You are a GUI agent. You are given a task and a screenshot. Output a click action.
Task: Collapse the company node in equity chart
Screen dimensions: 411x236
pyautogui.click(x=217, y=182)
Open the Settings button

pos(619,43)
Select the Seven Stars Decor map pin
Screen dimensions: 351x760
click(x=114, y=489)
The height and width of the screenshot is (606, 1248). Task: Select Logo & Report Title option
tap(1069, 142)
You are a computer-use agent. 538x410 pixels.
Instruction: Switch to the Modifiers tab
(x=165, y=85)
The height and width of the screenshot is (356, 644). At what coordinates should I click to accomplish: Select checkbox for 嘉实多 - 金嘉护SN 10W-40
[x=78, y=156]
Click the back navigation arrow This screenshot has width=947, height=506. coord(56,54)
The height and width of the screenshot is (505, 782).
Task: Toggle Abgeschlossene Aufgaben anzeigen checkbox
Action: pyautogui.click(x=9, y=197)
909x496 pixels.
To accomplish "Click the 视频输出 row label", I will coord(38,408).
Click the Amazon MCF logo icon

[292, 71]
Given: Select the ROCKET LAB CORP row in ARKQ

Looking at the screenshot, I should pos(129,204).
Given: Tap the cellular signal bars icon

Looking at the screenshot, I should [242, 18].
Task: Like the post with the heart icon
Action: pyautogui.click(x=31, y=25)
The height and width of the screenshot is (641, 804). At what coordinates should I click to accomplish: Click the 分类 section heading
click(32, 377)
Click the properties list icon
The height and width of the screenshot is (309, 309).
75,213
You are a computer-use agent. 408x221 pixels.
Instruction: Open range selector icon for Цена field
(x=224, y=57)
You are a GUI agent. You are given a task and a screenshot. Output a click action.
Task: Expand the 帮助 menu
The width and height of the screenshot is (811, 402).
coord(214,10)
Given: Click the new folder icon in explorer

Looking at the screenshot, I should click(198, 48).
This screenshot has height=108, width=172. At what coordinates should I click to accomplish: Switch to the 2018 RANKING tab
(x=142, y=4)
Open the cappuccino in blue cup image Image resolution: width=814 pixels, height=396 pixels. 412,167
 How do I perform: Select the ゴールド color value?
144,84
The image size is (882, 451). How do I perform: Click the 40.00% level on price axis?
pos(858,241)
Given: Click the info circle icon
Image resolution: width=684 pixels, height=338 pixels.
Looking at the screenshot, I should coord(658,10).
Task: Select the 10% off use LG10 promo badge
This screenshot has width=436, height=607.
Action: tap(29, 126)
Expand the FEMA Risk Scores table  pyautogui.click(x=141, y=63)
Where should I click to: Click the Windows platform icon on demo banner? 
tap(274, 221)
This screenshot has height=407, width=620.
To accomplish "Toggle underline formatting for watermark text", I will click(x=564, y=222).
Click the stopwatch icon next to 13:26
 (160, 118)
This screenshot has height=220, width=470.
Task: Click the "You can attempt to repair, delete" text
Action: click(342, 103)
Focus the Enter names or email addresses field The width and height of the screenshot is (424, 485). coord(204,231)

+===+

EXERCISE PROMPT » All of the records above should be repeated exactly.

FINAL ANSWER »
You are a GUI agent. You are given a task and a screenshot. Output a click action.
Task: Collapse the company node in equity chart
Screen dimensions: 411x236
pyautogui.click(x=217, y=182)
Open the Settings button

pos(619,43)
Select the Seven Stars Decor map pin
Screen dimensions: 351x760
click(x=114, y=489)
The height and width of the screenshot is (606, 1248). Task: Select Logo & Report Title option
tap(1069, 142)
You are a computer-use agent. 538x410 pixels.
Instruction: Switch to the Modifiers tab
(x=165, y=85)
The height and width of the screenshot is (356, 644). At what coordinates should I click to accomplish: Select checkbox for 嘉实多 - 金嘉护SN 10W-40
[x=78, y=156]
Click the back navigation arrow This screenshot has width=947, height=506. coord(56,54)
The height and width of the screenshot is (505, 782).
Task: Toggle Abgeschlossene Aufgaben anzeigen checkbox
Action: pyautogui.click(x=9, y=197)
909x496 pixels.
To accomplish "Click the 视频输出 row label", I will coord(38,408).
Click the Amazon MCF logo icon

[292, 71]
Given: Select the ROCKET LAB CORP row in ARKQ

Looking at the screenshot, I should pos(129,204).
Given: Tap the cellular signal bars icon

Looking at the screenshot, I should [242, 18].
Task: Like the post with the heart icon
Action: pyautogui.click(x=31, y=25)
The height and width of the screenshot is (641, 804). At what coordinates should I click to accomplish: Click the 分类 section heading
click(32, 377)
Click the properties list icon
The height and width of the screenshot is (309, 309).
75,213
You are a computer-use agent. 408x221 pixels.
Instruction: Open range selector icon for Цена field
(x=224, y=57)
You are a GUI agent. You are given a task and a screenshot. Output a click action.
Task: Expand the 帮助 menu
The width and height of the screenshot is (811, 402).
coord(214,10)
Given: Click the new folder icon in explorer

Looking at the screenshot, I should click(198, 48).
This screenshot has height=108, width=172. At what coordinates should I click to accomplish: Switch to the 2018 RANKING tab
(x=142, y=4)
Open the cappuccino in blue cup image Image resolution: width=814 pixels, height=396 pixels. 412,167
 How do I perform: Select the ゴールド color value?
144,84
The image size is (882, 451). How do I perform: Click the 40.00% level on price axis?
pos(858,241)
Given: Click the info circle icon
Image resolution: width=684 pixels, height=338 pixels.
Looking at the screenshot, I should coord(658,10).
Task: Select the 10% off use LG10 promo badge
This screenshot has width=436, height=607.
Action: tap(29, 126)
Expand the FEMA Risk Scores table  pyautogui.click(x=141, y=63)
Where should I click to: Click the Windows platform icon on demo banner? 
tap(274, 221)
This screenshot has height=407, width=620.
To accomplish "Toggle underline formatting for watermark text", I will click(x=564, y=222).
Click the stopwatch icon next to 13:26
 (160, 118)
This screenshot has height=220, width=470.
Task: Click the "You can attempt to repair, delete" text
Action: click(342, 103)
Focus the Enter names or email addresses field The width and height of the screenshot is (424, 485). coord(204,231)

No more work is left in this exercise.